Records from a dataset
▼

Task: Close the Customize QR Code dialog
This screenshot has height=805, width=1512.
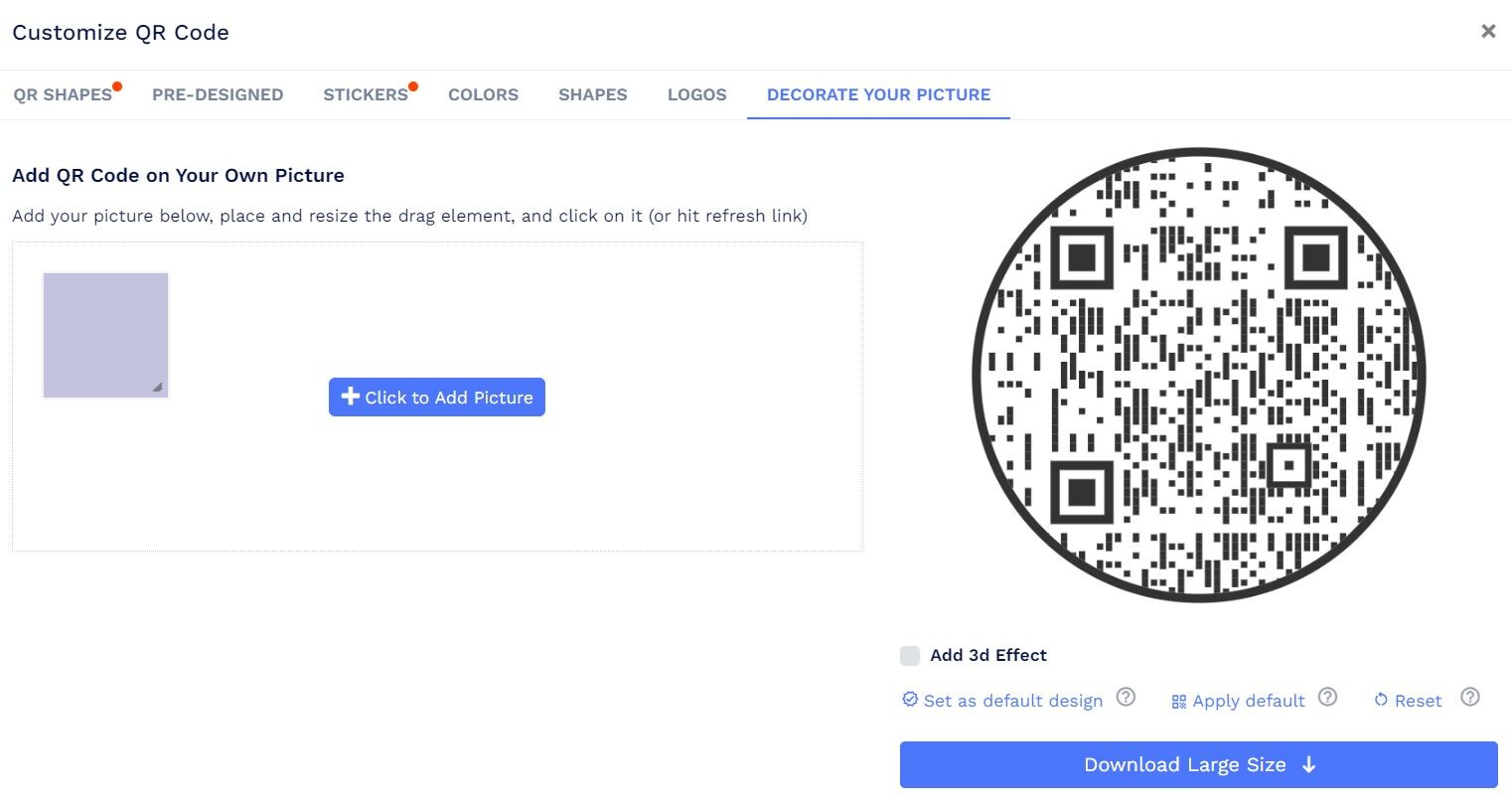Action: (x=1488, y=31)
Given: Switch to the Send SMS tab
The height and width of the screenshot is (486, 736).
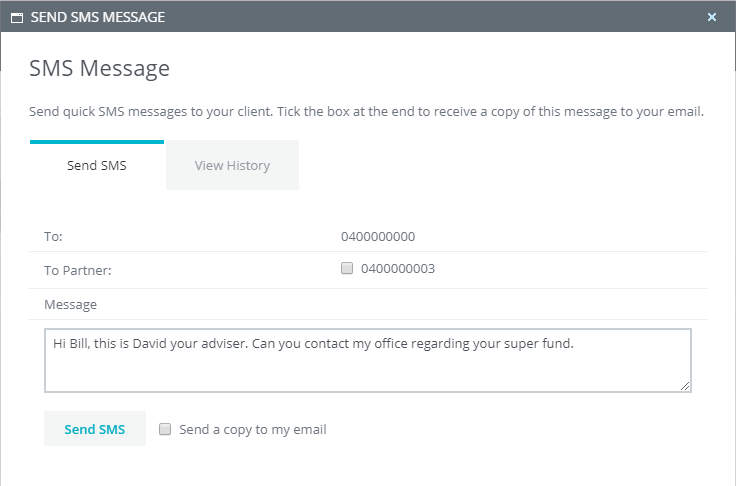Looking at the screenshot, I should pos(97,165).
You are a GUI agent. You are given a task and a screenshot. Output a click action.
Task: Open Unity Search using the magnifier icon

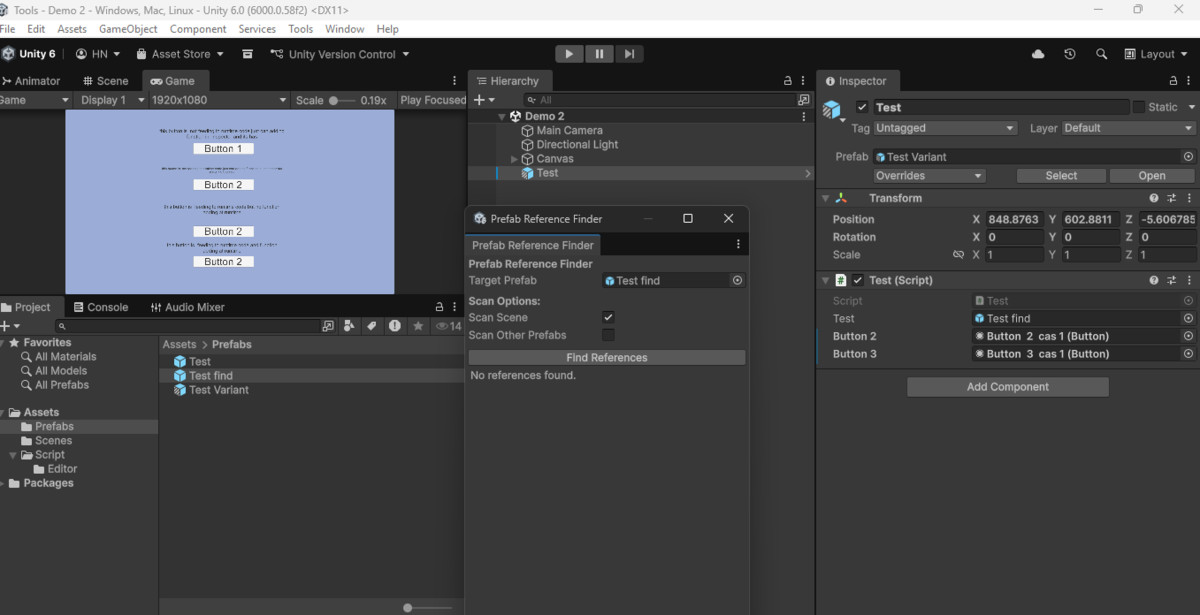[1101, 53]
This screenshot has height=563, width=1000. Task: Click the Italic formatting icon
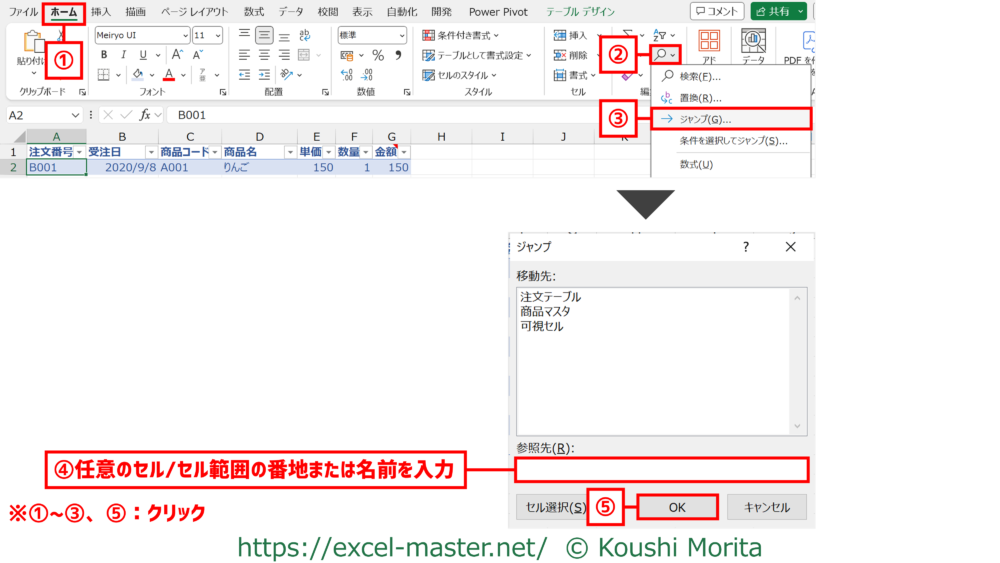point(123,55)
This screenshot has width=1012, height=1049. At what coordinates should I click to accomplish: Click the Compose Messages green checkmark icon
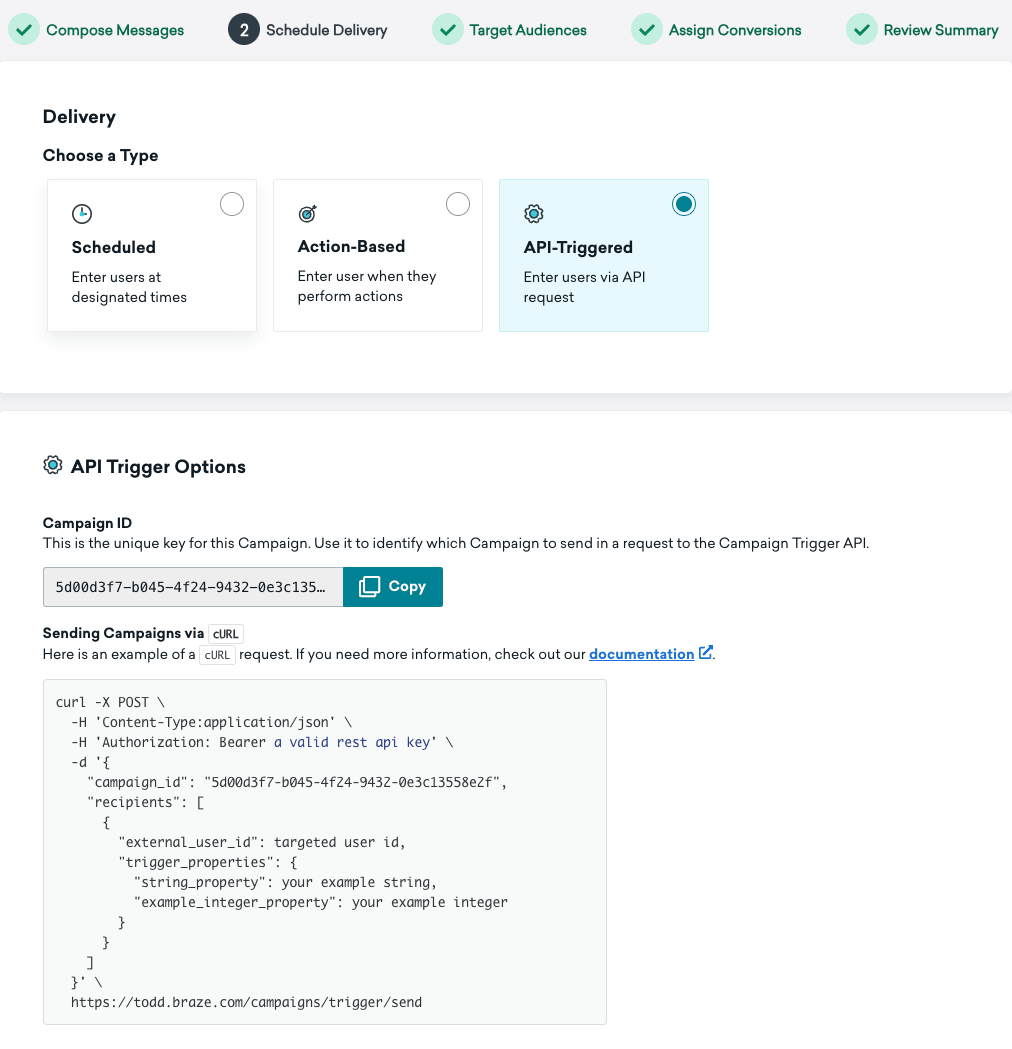(25, 30)
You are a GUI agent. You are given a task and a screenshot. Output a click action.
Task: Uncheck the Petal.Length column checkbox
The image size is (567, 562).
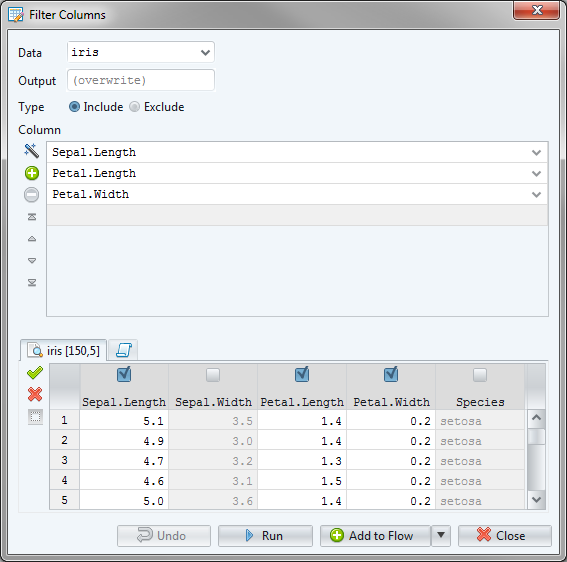point(302,374)
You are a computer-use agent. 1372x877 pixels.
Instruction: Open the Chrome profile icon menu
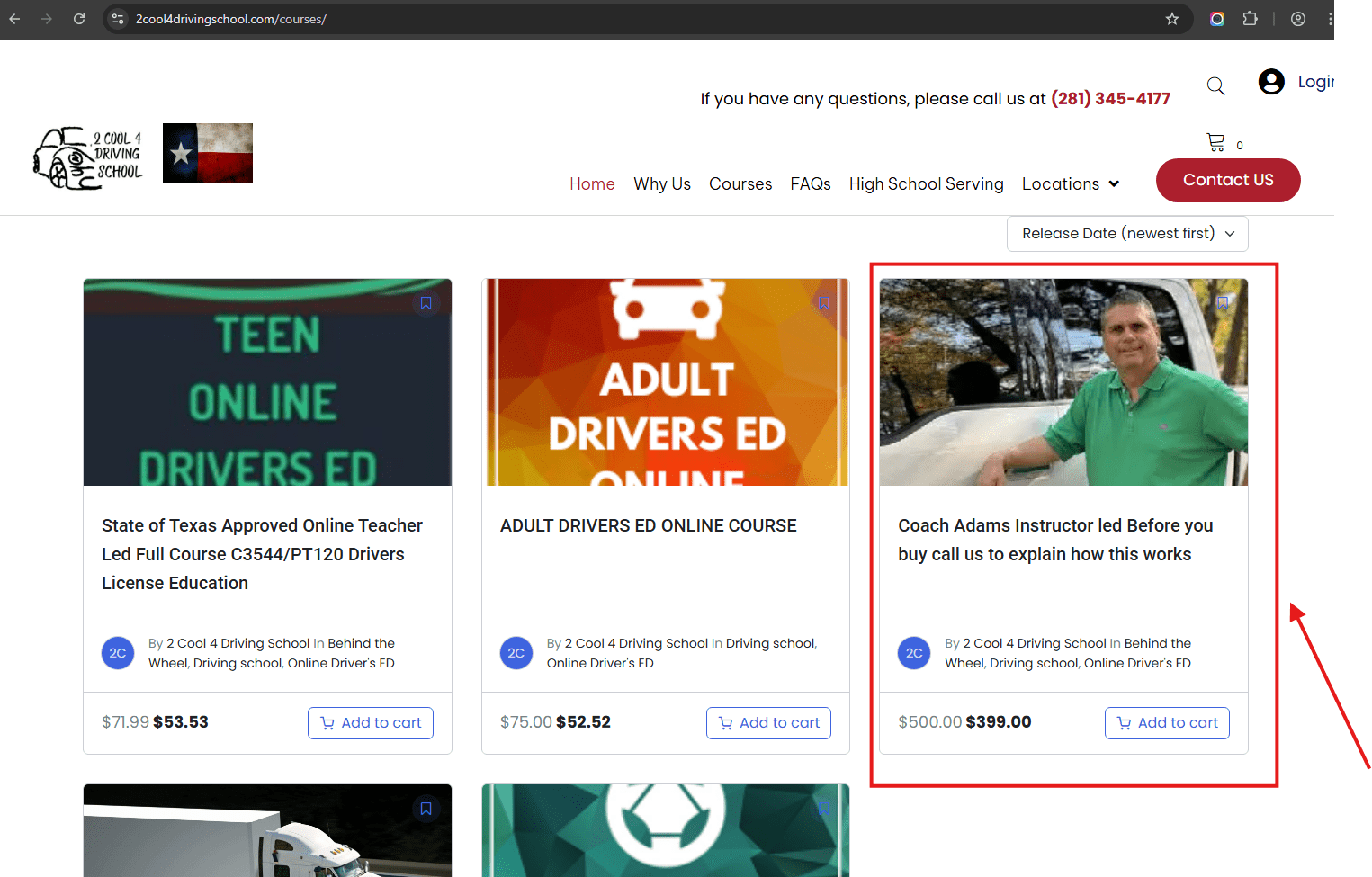coord(1297,19)
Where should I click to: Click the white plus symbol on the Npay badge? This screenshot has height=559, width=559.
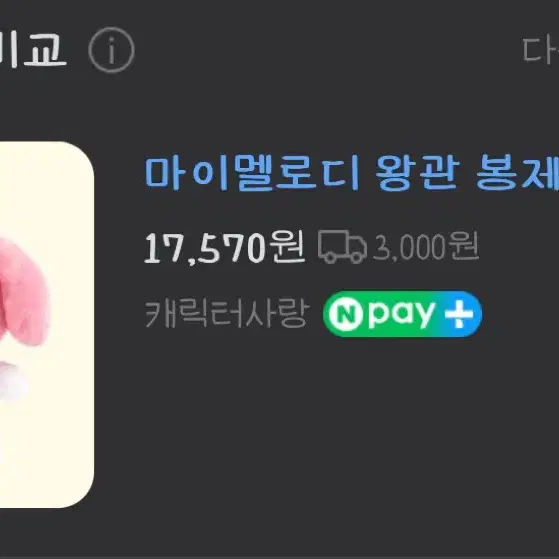tap(459, 314)
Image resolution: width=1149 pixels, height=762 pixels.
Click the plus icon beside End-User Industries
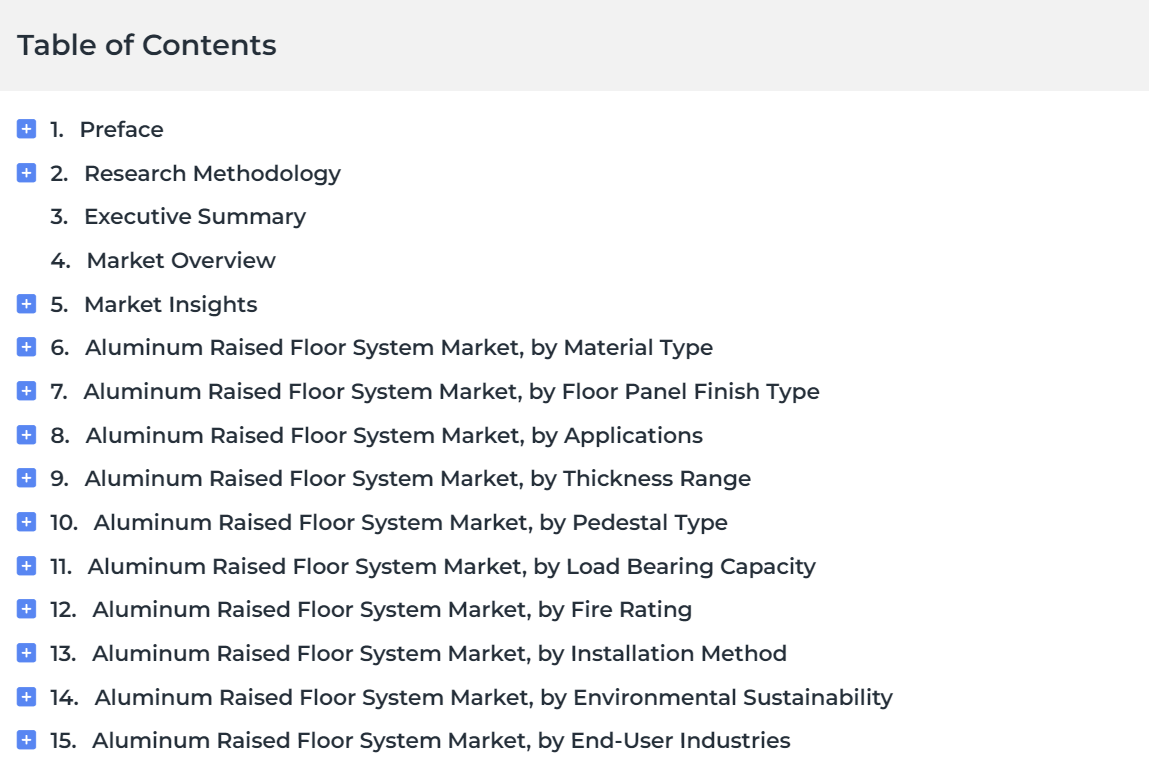(26, 740)
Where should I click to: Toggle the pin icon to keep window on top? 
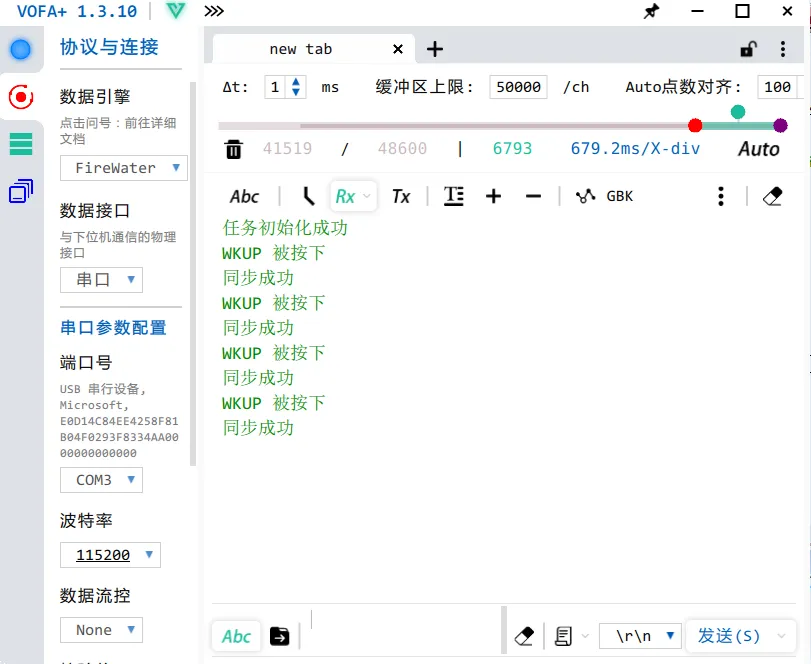(650, 12)
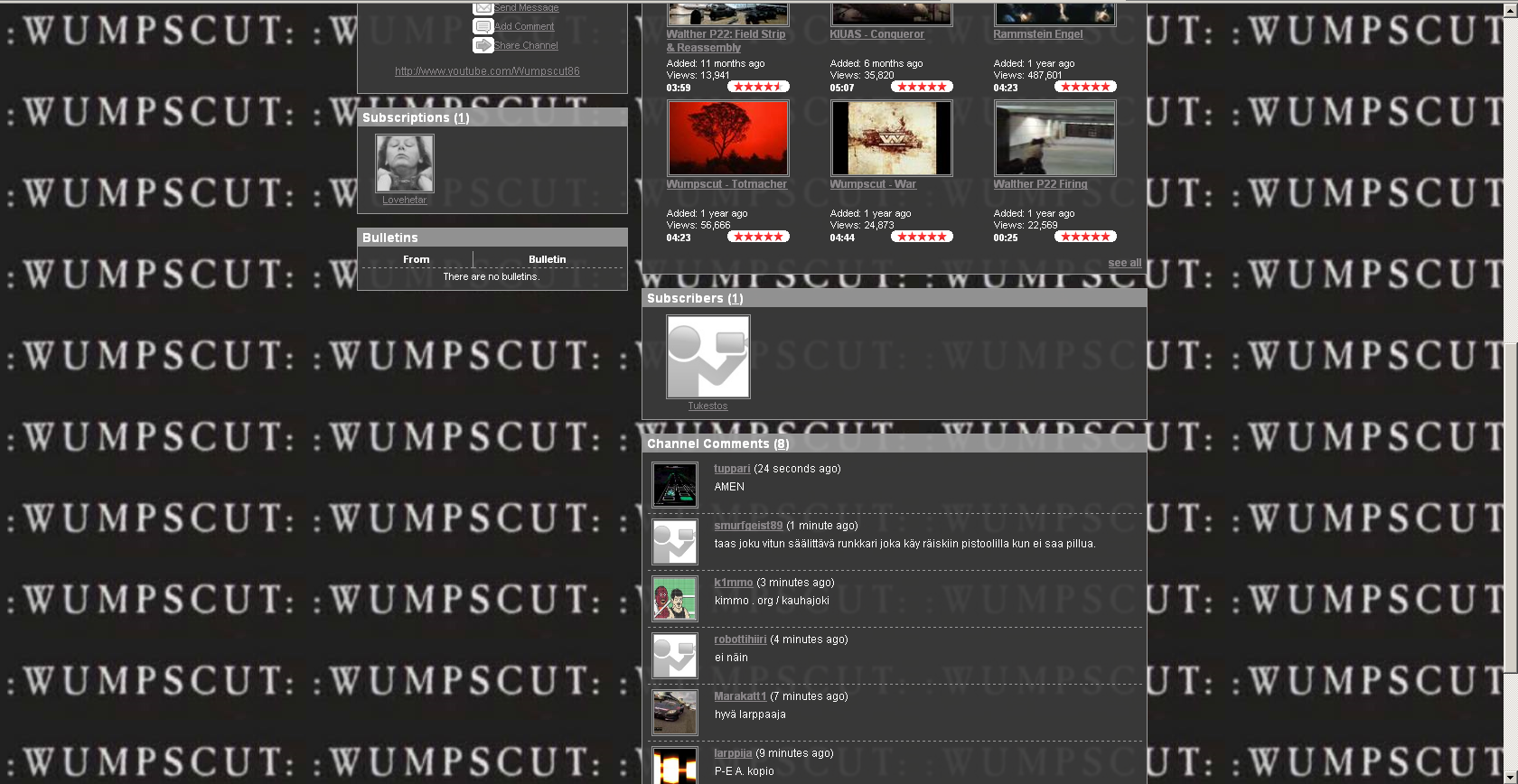Open Walther P22 Firing video thumbnail
1518x784 pixels.
1054,138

▲

**Exercise goal:** Line by line, restate the data above exactly as it stands, minus the pictures.

**Result of the exercise:**
Task: Close the Customize QR Code dialog
This screenshot has height=805, width=1512.
Action: (x=1488, y=31)
Given: Switch to the Send SMS tab
The height and width of the screenshot is (486, 736).
Looking at the screenshot, I should pos(97,165).
You are a GUI agent. You are given a task and a screenshot. Output a click action.
Task: Open Unity Search using the magnifier icon

[1101, 53]
This screenshot has height=563, width=1000. Task: Click the Italic formatting icon
point(123,55)
This screenshot has width=1012, height=1049. At what coordinates should I click to accomplish: Click the Compose Messages green checkmark icon
(25, 30)
You are a GUI agent. You are given a task and a screenshot. Output a click action.
Task: Uncheck the Petal.Length column checkbox
The image size is (567, 562).
point(302,374)
You are a computer-use agent. 1372x877 pixels.
Instruction: Open the Chrome profile icon menu
coord(1297,19)
Where should I click to: Click the white plus symbol on the Npay badge? This screenshot has height=559, width=559.
tap(459, 314)
Image resolution: width=1149 pixels, height=762 pixels.
Click the plus icon beside End-User Industries
(26, 740)
Where should I click to: Toggle the pin icon to keep window on top? 
(650, 12)
Open Walther P22 Firing video thumbnail
1518x784 pixels.
1054,138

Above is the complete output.